- [Task objective] Wherever "each" appears in a line of the records below, count that line, and report only the number.

- [Data shown]
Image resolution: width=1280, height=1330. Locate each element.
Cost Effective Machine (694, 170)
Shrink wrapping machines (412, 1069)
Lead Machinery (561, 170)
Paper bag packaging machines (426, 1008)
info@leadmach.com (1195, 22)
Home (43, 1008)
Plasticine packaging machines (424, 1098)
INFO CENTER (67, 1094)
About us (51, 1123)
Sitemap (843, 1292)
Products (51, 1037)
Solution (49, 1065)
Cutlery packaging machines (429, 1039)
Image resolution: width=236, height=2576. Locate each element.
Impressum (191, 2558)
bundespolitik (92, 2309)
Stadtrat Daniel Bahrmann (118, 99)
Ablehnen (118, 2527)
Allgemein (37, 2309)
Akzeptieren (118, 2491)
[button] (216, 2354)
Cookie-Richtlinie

...

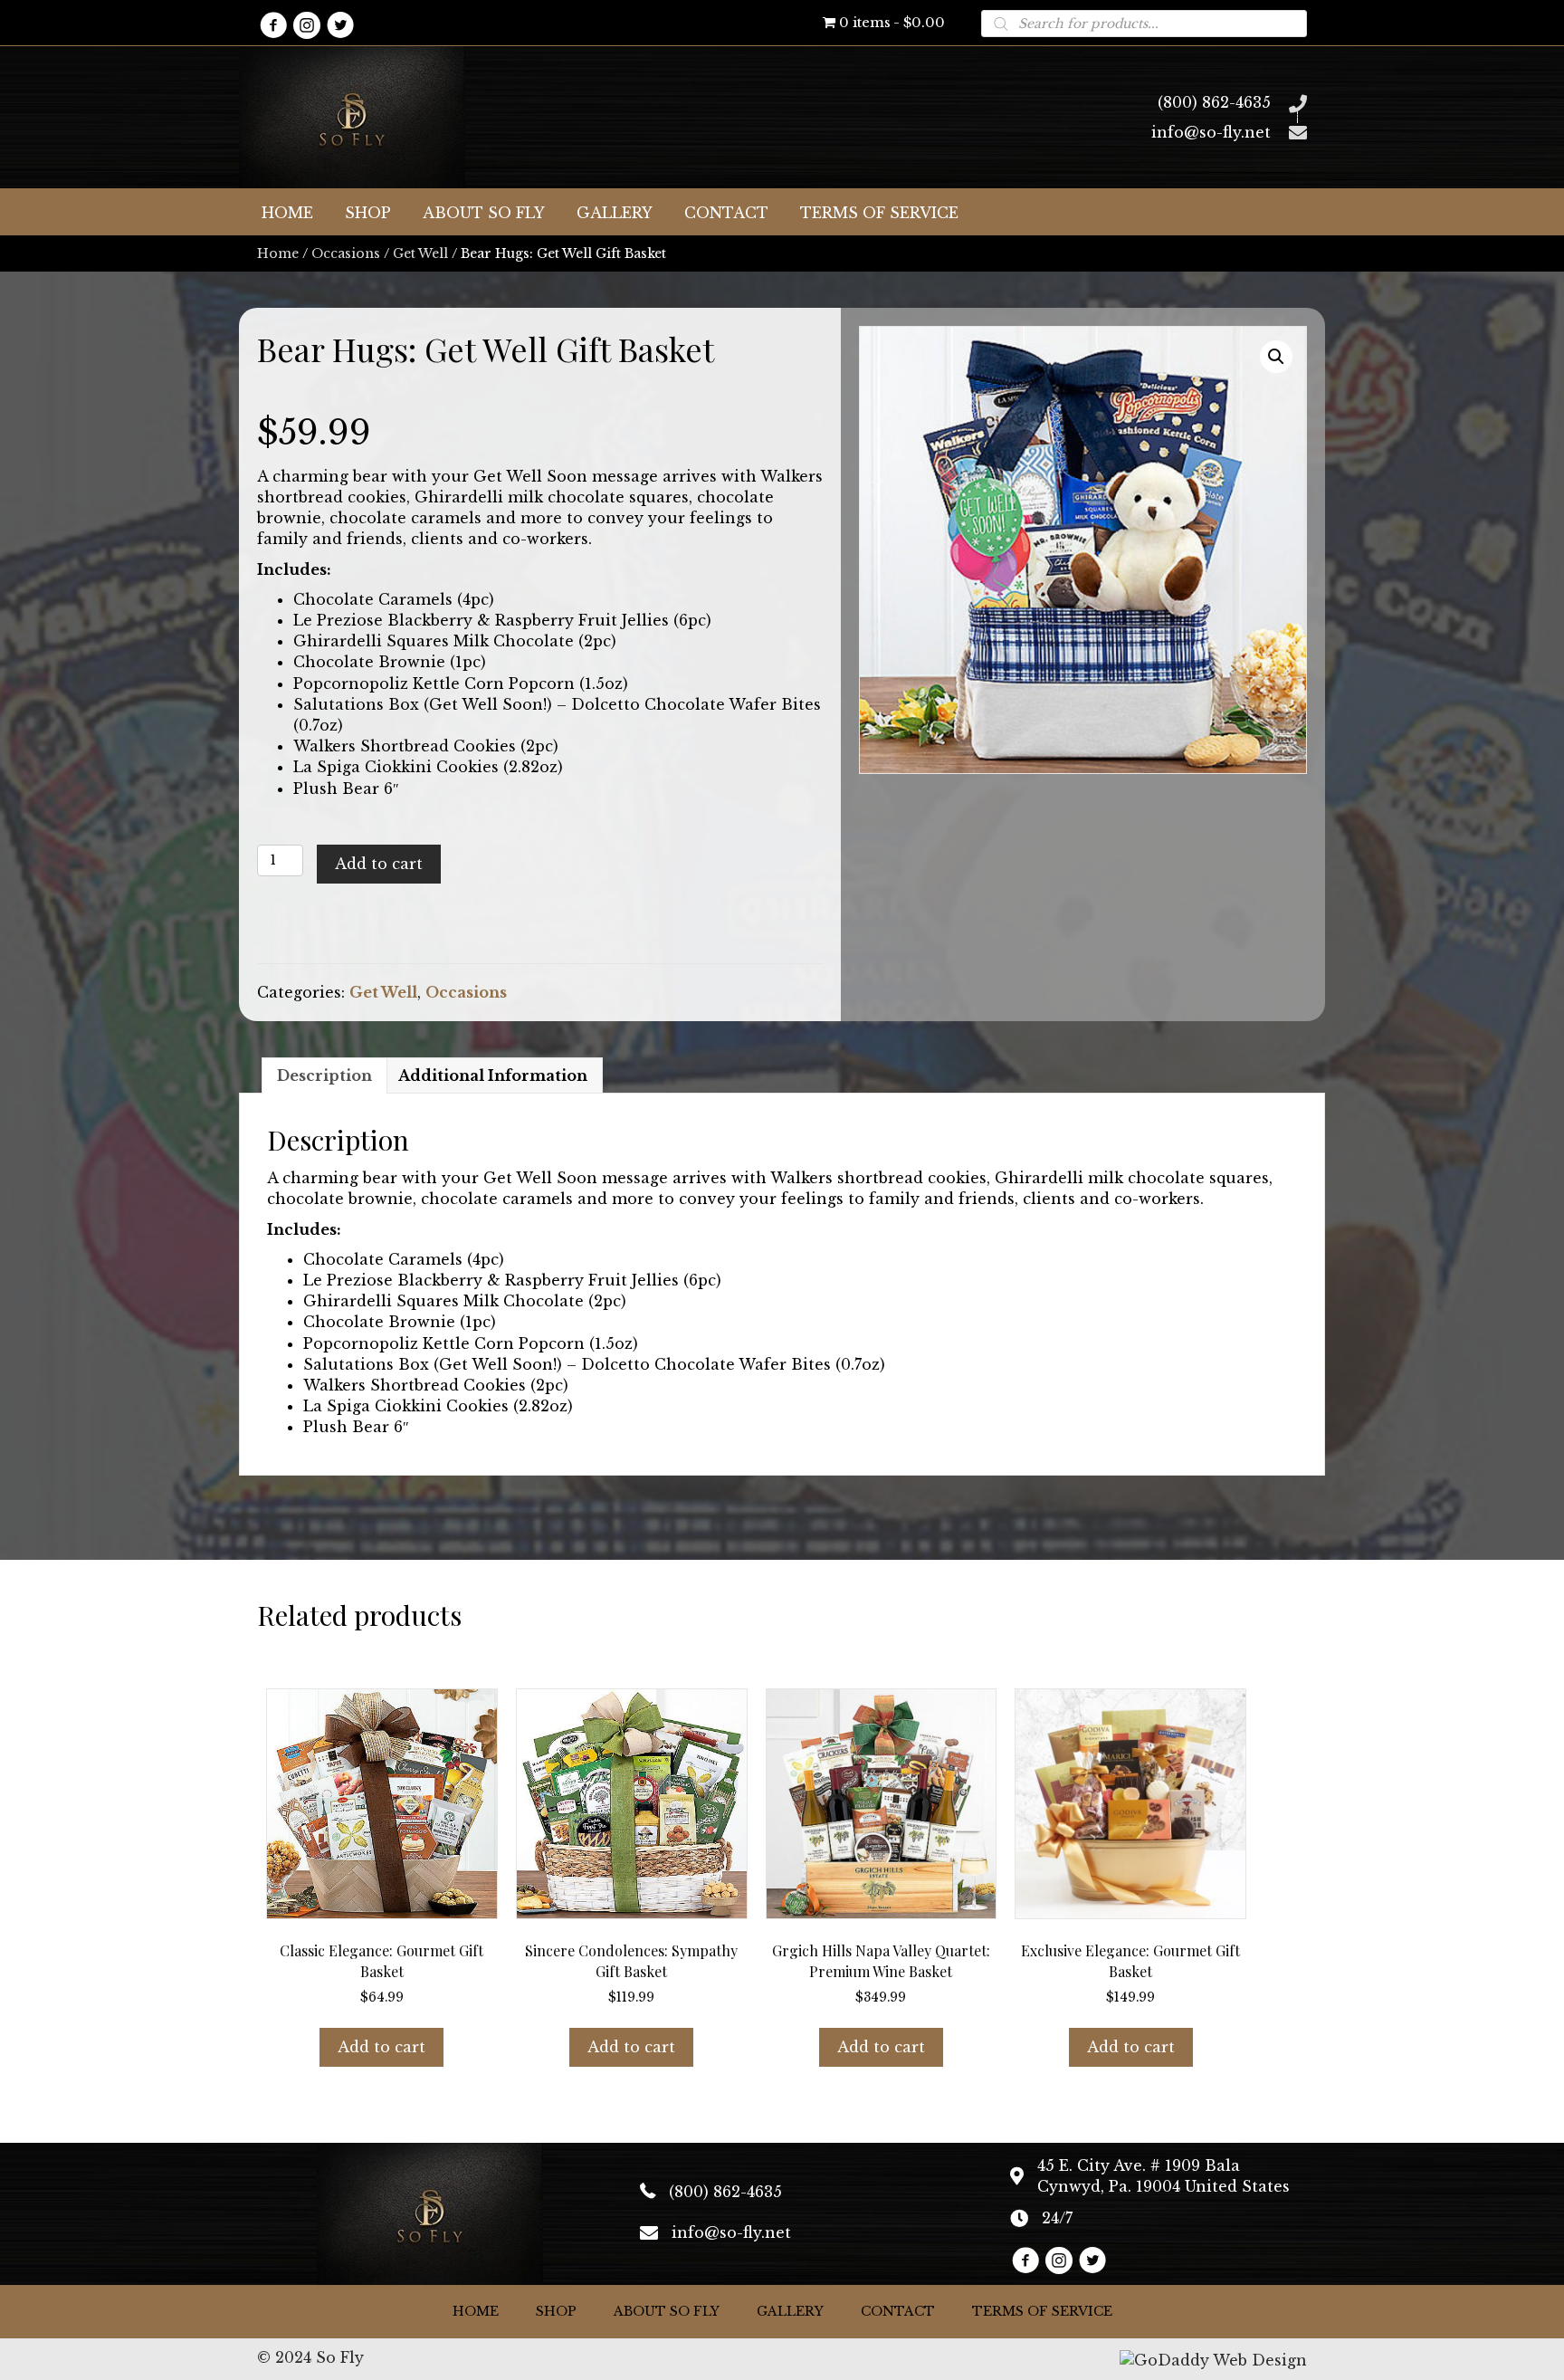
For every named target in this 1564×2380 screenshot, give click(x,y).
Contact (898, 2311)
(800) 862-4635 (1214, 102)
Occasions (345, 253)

- [Solution for this problem] 2